In 2019, attackers called the CEO of a UK-based energy company’s subsidiary. The voice on the line was indistinguishable from the parent company’s chief executive — same accent, same cadence, same conversational rhythm. The caller instructed the subsidiary CEO to urgently wire €220,000 (approximately $243,000 USD) to a Hungarian supplier. The wire went through. The voice was AI-generated.

That incident was the opening shot of a category of fraud that has since grown into a multi-billion-dollar threat. In 2024, a Hong Kong finance employee watched a video call in which his CFO and several colleagues authorized a $25.6 million transfer. Every person on that call was a deepfake. The money was gone within hours.

This post breaks down how deepfake CEO fraud works at a technical level — the tooling, the attack chain, how to detect synthesized media, and the procedural and technical controls that can stop a wire transfer before it leaves your bank.


The Threat Landscape: BEC Meets Generative AI

Business Email Compromise (BEC) has been the FBI’s highest-loss cybercrime category for years running. The FBI IC3 2023 Internet Crime Report recorded adjusted losses of $2.94 billion from BEC incidents — and that figure reflects only reported cases. The real number is higher.
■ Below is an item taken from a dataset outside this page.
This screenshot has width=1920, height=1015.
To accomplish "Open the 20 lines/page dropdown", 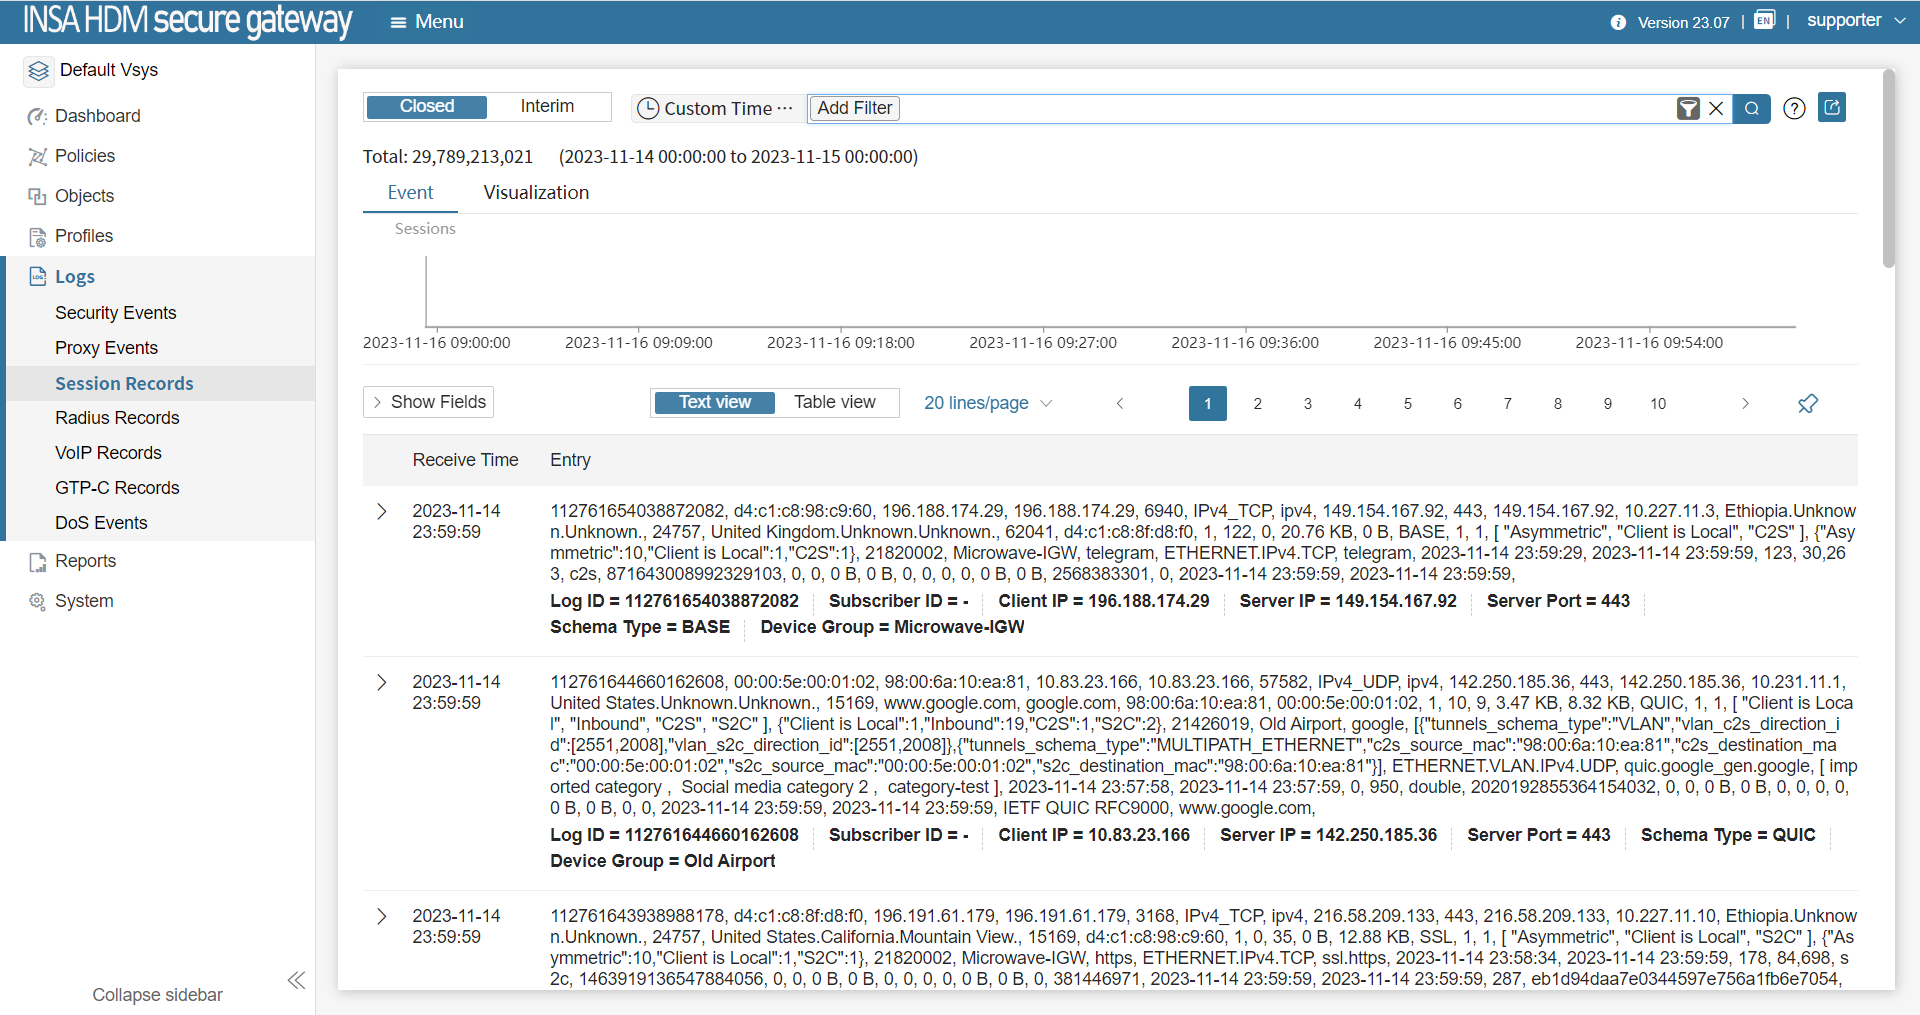I will (x=987, y=403).
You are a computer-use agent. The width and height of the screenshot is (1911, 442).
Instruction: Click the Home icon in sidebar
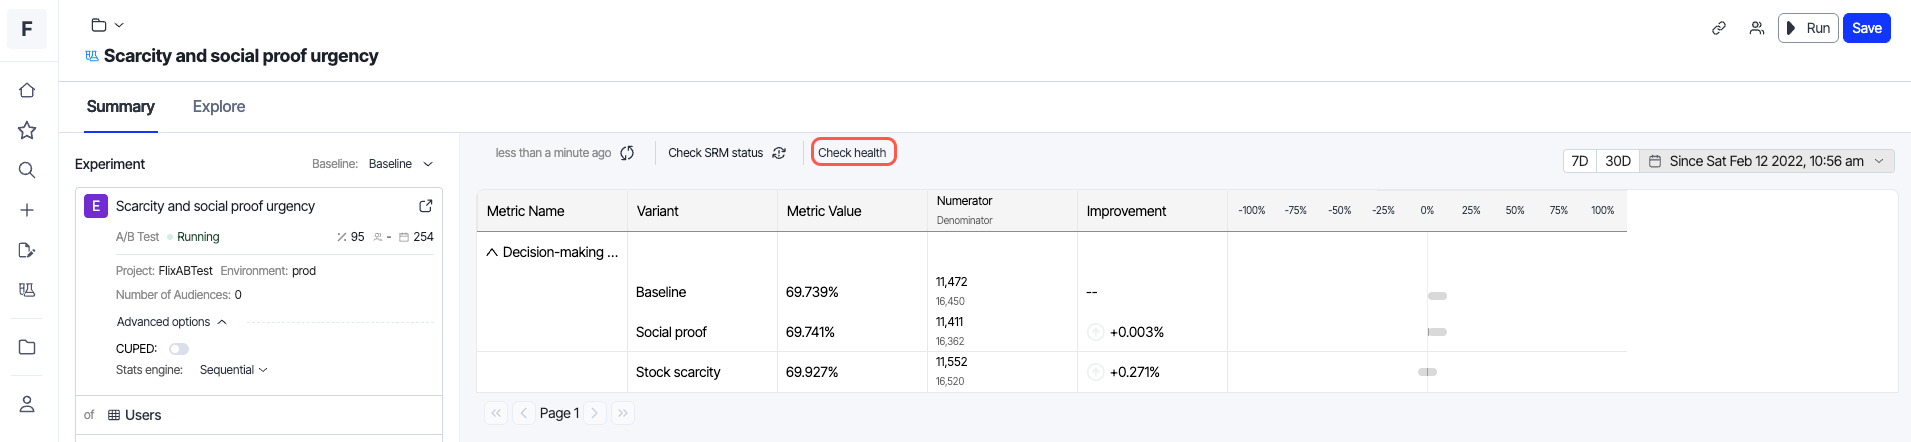[27, 90]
Traditional BEC relies on impersonating an executive via email: spoofed domains, lookalike addresses, or compromised inboxes. Defenders adapted by training employees to call and verify. Deepfake fraud attacks that verification step directly.

The technology enabling this escalation is no longer experimental:

  • Voice cloning: Services like ElevenLabs, Play.ht, and open-source frameworks like Coqui TTS can produce highly realistic voice synthesis from a short audio sample.
  • Real-time voice conversion: Tools like RVC (Retrieval-based Voice Conversion) can transform a live voice in near-real-time, allowing attackers to speak naturally while the output sounds like the target.
  • Deepfake video: Face-swap and full-head synthesis tools can animate a static image or swap a face into a live video stream, as demonstrated in the Hong Kong incident.

The asymmetry is stark: an attacker needs 30–60 seconds of clean audio (available from earnings calls, YouTube interviews, conference talks, or LinkedIn videos) to build a working voice clone. The target employee needs to make the right call in seconds under social pressure from what sounds like their boss.


Real Incidents

2019 — UK Energy Firm, $243,000

In March 2019, the CEO of a UK energy company’s German parent organization received what he believed was a call from the group’s chief executive in Germany. The caller instructed him to wire €220,000 to a Hungarian supplier “within the hour” for a confidential business reason. The money was transferred. The call was AI-synthesized voice, identified afterward by a cybersecurity insurer (Euler Hermes) that covered the loss. The attackers called back twice — once to claim reimbursement was coming (to prevent the wire being recalled) and a second time from an Austrian phone number, at which point the CEO grew suspicious. By then, the funds had been forwarded to Mexico.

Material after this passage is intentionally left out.